_TEXT SHOWN_
---+---
The Internet Engineering Task Force was formalized in 1986, but its working method had been in place at the various ARPA-funded standards groups for the previous fifteen years. The method was: anyone could participate, anyone could submit a draft, drafts were discussed in working groups, and a draft became a standard when there was “rough consensus” among the working group and “running code” demonstrated that the draft was implementable. David Clark, the MIT engineer who was one of the IETF’s most influential figures, summarized the method in a 1992 talk: “We reject: kings, presidents and voting. We believe in: rough consensus and running code.” The slogan stuck.

The IETF’s working method was, by the standards of formal standards bodies, almost anarchic. There was no membership. Anyone could come to a meeting; the meetings were three times a year, in various cities around the world. Working groups operated mostly through mailing lists, and the lists were open subscriptions. The decisions were made by the chairs and area directors based on their assessment of the discussion, with no formal voting and no quota system. The Internet Architecture Board (IAB) and Internet Engineering Steering Group (IESG) provided light oversight. The whole apparatus depended on the participation of competent volunteers — engineers from various companies and universities who showed up to the meetings, did the work, and produced the specifications.
---+---
_TO DO_
a. Reproduce part of the IETF passage, starting at the words "The IETF’s working" and ending after "produced the specifications.".
b. According to the IETF passage, how many times a year were the meetings held?
c. Condense the paragraph of the IETF passage that begins "The IETF's working method was, by the standards of formal standards bodies" into a short bulleted list.
The entries that come next are separate material, apart from the IETF passage.

_Records on finding elements on screens_
---+---
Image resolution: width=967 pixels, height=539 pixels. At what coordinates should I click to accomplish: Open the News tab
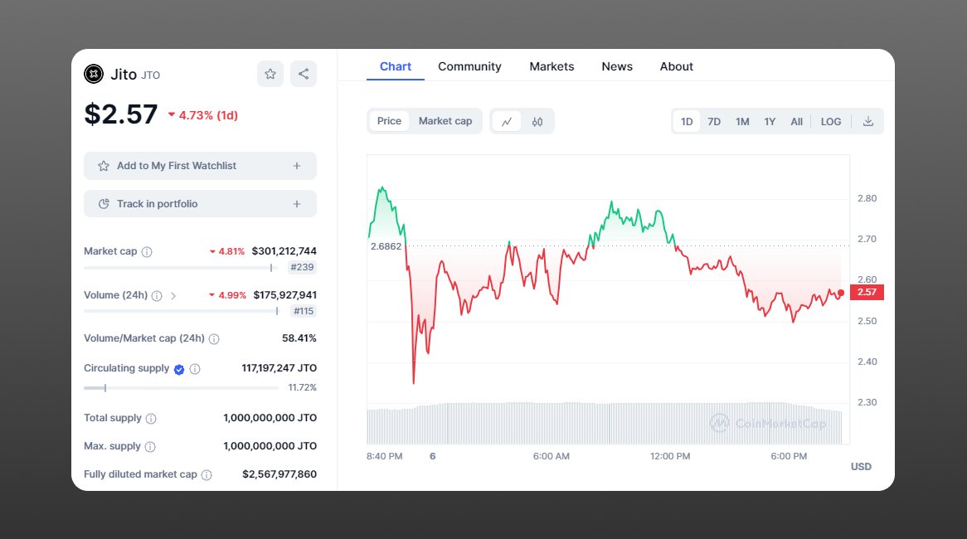pyautogui.click(x=616, y=66)
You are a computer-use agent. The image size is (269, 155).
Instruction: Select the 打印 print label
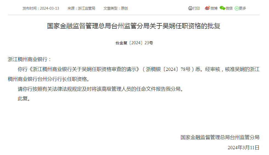(196, 8)
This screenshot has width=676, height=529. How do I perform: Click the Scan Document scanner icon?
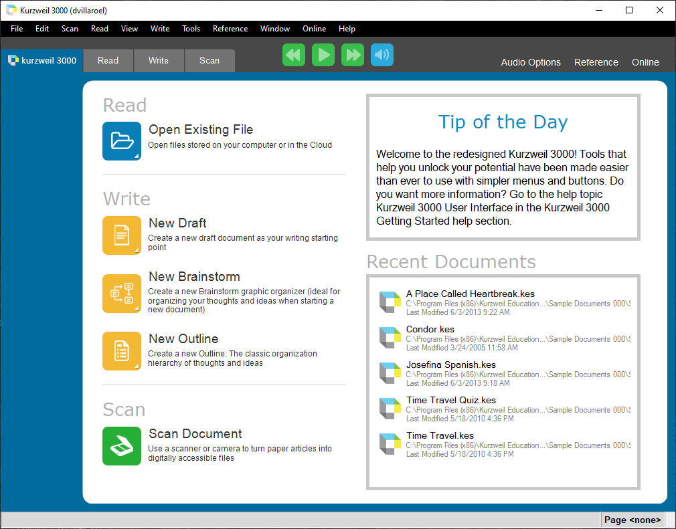point(122,446)
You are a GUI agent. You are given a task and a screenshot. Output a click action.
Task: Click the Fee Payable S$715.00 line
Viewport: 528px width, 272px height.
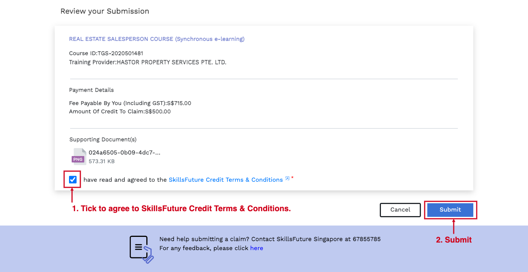(130, 103)
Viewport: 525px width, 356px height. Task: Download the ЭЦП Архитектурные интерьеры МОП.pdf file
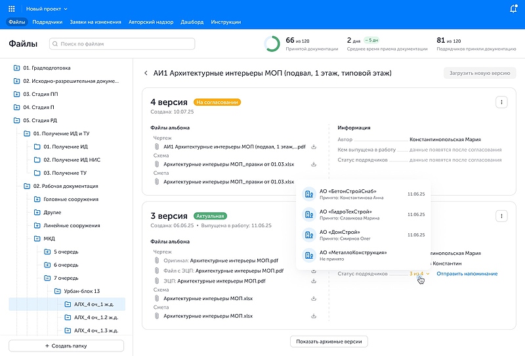[x=314, y=280]
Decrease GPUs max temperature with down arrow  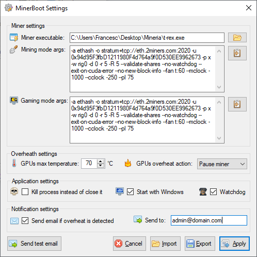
---+---
_RESULTS IN ORDER_
a.
The IETF’s working method was, by the standards of formal standards bodies, almost anarchic. There was no membership. Anyone could come to a meeting; the meetings were three times a year, in various cities around the world. Working groups operated mostly through mailing lists, and the lists were open subscriptions. The decisions were made by the chairs and area directors based on their assessment of the discussion, with no formal voting and no quota system. The Internet Architecture Board (IAB) and Internet Engineering Steering Group (IESG) provided light oversight. The whole apparatus depended on the participation of competent volunteers — engineers from various companies and universities who showed up to the meetings, did the work, and produced the specifications.

b. Three times a year.

c.
- The IETF's method was almost anarchic compared with formal standards bodies.
- It had no membership, and anyone could attend meetings, which took place three times a year in cities around the world.
- Working groups ran mostly on mailing lists open to anyone.
- Chairs and area directors made decisions by judging the discussion, without formal voting or quotas.
- The IAB and IESG gave light oversight.
- Everything depended on competent volunteers from companies and universities who did the work and wrote the specifications.